The Biggest European Portuguese Populations Outside Portugal

If you are interested specifically in European Portuguese communities outside Portugal, Europe clearly dominates. Based on the most recent stock figures compiled by the Emigration Observatory, the largest European hubs of Portuguese-born residents are:

  • France – just under 600,000

  • Switzerland – about 200,000

  • United Kingdom – about 150,000 to 160,000

  • Germany – about 115,000

  • Spain – about 90,000 to 95,000

  • Luxembourg – more than 70,000

  • Belgium – near 40,000

  • The Netherlands – above 20,000

These are stock counts, so they include long-settled families as well as recent arrivals. They also come from different reference years depending on how frequently each country updates country-of-birth tables, so exact totals will not all march in lockstep. The relative ordering, however, is quite stable, and the European share of the Portuguese diaspora has grown to nearly three-quarters over the past three decades.

Luxembourg deserves a special note. Despite its small size, it has one of the highest proportions of foreign residents in the EU, and Portuguese nationals form the largest single foreign community there. Portuguese people have been central to the country’s construction, services, and logistics sectors, with robust community institutions, Portuguese-language media, and festivals that mirror those back home.

A Note on “Portuguese Communities” Versus “Portuguese Ancestry”

When people ask where “the largest Portuguese communities” are, it is important to distinguish Portuguese-born residents from people who claim Portuguese ancestry. In the United States, for example, around 1.3 million residents report Portuguese roots, but only a fraction were born in Portugal. That difference reflects old migration waves and subsequent generations born in the U.S. The same distinction applies in Brazil, South Africa, Venezuela, and Canada, where historic ties produced large communities whose Portuguese connection is cultural as much as it is migratory. 

What Changed After the Financial Crisis and Brexit?

The 2008–2014 crisis spurred a surge in emigration, especially among young adults.
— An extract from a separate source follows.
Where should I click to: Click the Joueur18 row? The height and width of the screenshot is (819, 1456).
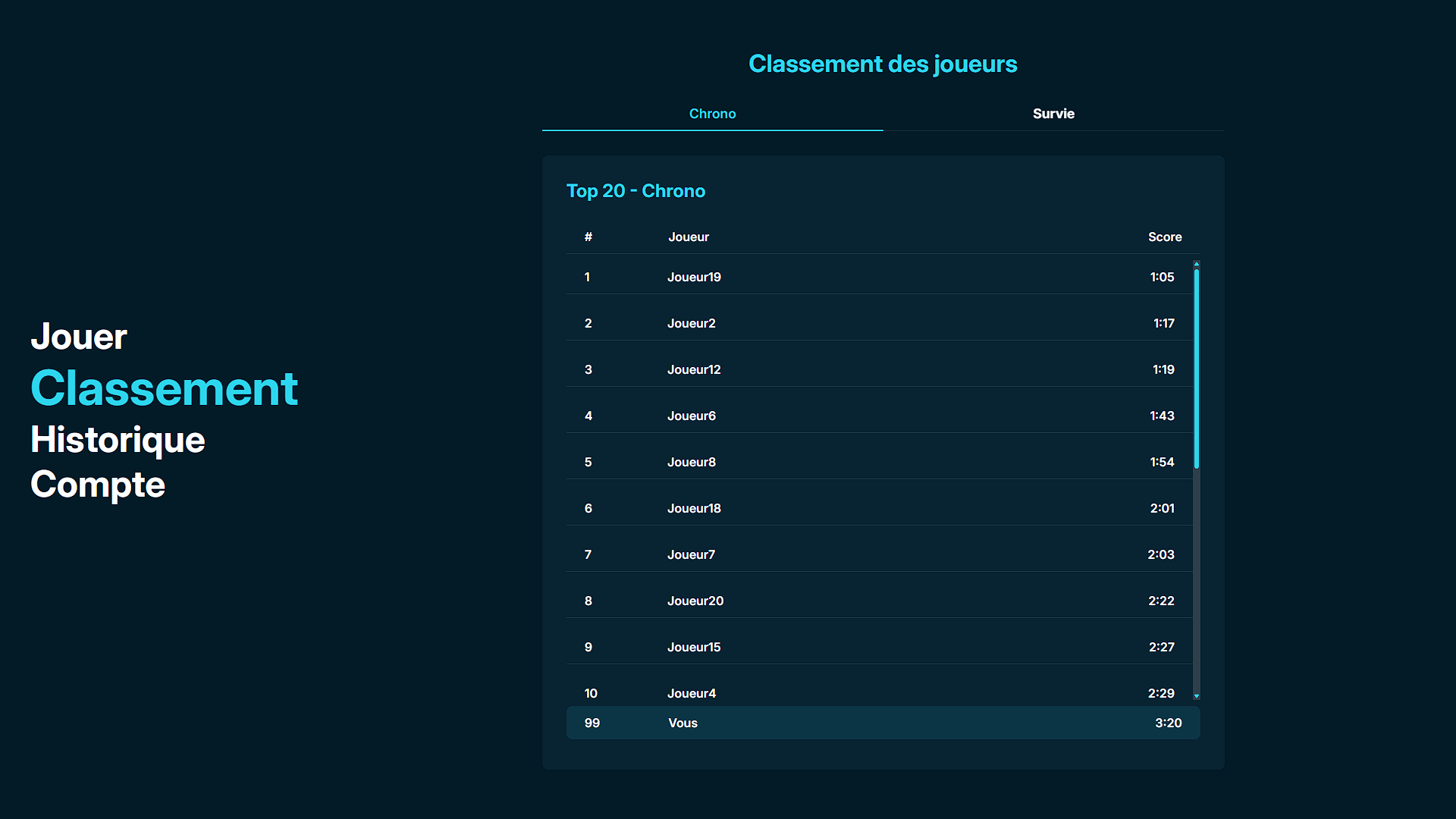coord(880,509)
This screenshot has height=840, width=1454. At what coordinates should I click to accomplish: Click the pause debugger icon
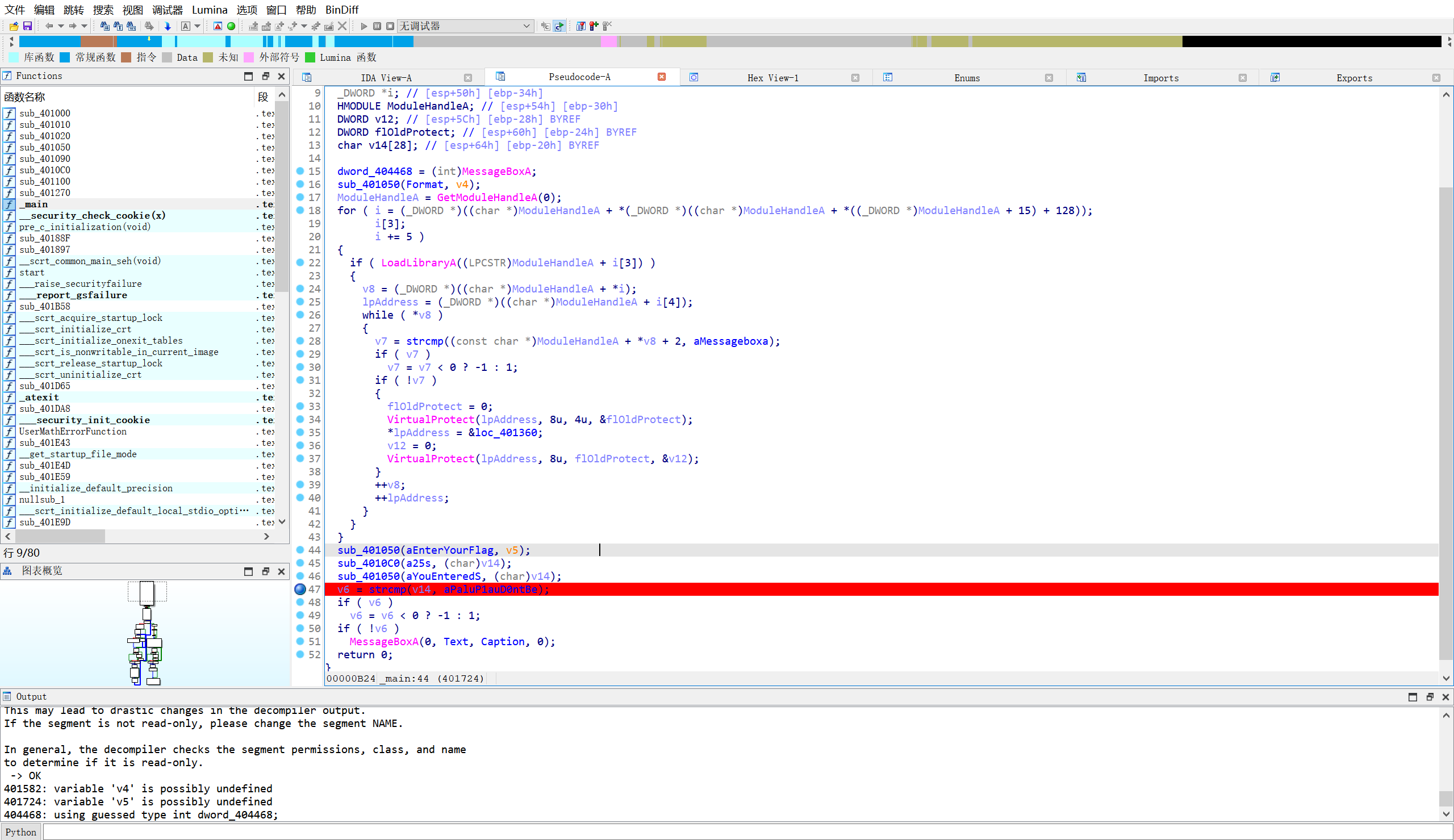click(378, 26)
The UK boomed as a destination during that period because of abundant service jobs and the appeal of the English language. After 2016, the UK tightened entry rules and many Portuguese shifted to Spain, France, Switzerland, Germany, and the Netherlands. The Observatory’s high-level summary shows the UK’s flow falling steeply by 2022, with Spain back in the top spot for annual entries, while Switzerland and France remained attractive as well. The pandemic temporarily disrupted movement, but by 2022 and 2023, the numbers had rebounded, albeit with a different mix of destinations than a decade earlier.

What About Remittances and Return Migration?

Remittances are a good proxy for the depth of ties between the diaspora and Portugal. Total remittances have hovered around a few billion euros a year in recent times, with large flows coming from European hosts like France and Switzerland and also from Angola due to corporate assignments in oil and construction. The pattern of money flowing back home supports mortgages, home renovations, and family expenses, and it often foreshadows return migration when people decide to invest in a business or a home in Portugal after years abroad.

Return migration itself is common. Some Portuguese go abroad for a defined period, save aggressively, and head back to start a company, buy a house, or raise children near grandparents. Others settle for the long term but keep their options flexible. The more open the labor markets across Europe become, the more likely it is that Portuguese careers will include periods abroad followed by returns to Lisbon, Porto, Braga, or Faro.

Faro, Portugal. Photo by Alexander Savin (Flickr)

A European Diaspora with Global Roots

So, where do Portuguese from Portugal go? The headline answer today is Europe. The United States and Canada also remain major hubs for the first generation, while Brazil stands out as a cultural sibling with deep historical ties. The precise numbers shift as economies rise or slow, but the map is clear. Europe is the center of gravity for the Portuguese diaspora in the twenty-first century, and those communities in turn tie Portugal to jobs, ideas, and opportunities across the continent.